Indonesia’s president, delivering the keynote address at last week’s ASEAN meeting, referred to the Declaration on the Conduct of Parties (DOCP) in the South China Sea.
The DOCP was adopted in 1992 but not signed by ASEAN and China until 2002. Not much has been done since. In his speech, Yudhoyono said the guidelines for the DOCP are long overdue.
“Things do not necessarily have to be this slow,” he said. No, they certainly do not, and the situation in the South China Sea clearly warrants attention from countries in the region.
After all, it’s home to one of the world’s most important sea lanes—a key chokepoint according the US Energy Information Administration—and to as-yet untold reserves of oil and gas.

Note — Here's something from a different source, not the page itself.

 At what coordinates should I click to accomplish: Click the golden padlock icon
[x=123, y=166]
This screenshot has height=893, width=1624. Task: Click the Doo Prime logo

Not least, tensions have spiked recently as nations step up oil exploration, especially near the Spratly Islands, claimed in whole or part by six governments.
If ASEAN ministers had any qualms about supporting the measure in the face of an increasingly rampant China, they at least had the verbal support of two very powerful US Senators: John Kerry of Massachusetts and John McCain of Arizona.
That support took the form of a letter from the US Senate Committee on Foreign Relations signed by both men and addressed to China’s State Councilor Dai Bingguo, the country’s top official for foreign policy.
The letter was well-timed, too, coming just days ahead of the ASEAN meeting, and coming from Democratic and Republican leaders such as Kerry and McCain provided a sure sign of broad-based and powerful US support.
“We appreciate China’s public statements in support of peace, stability, and established international law,” the two Senators wrote. However, they also noted China’s apparent falling away from these aims: “The assertive measures taken by China against foreign vessels in the South China Sea, coupled with expansive claims of ‘indisputable sovereignty’ over those waters, seems at odds with China’s clearly expressed preference for a peaceful, negotiated resolution of South China Sea disputes.”
Kerry and McCain went on to echo Yudhoyono in a very pointed way; they urged Beijing to redouble its efforts within the China-ASEAN joint working group to implement the 2002 DOCP.
Doing so, they said, “would help reassure China’s neighbors and build trust and confidence.”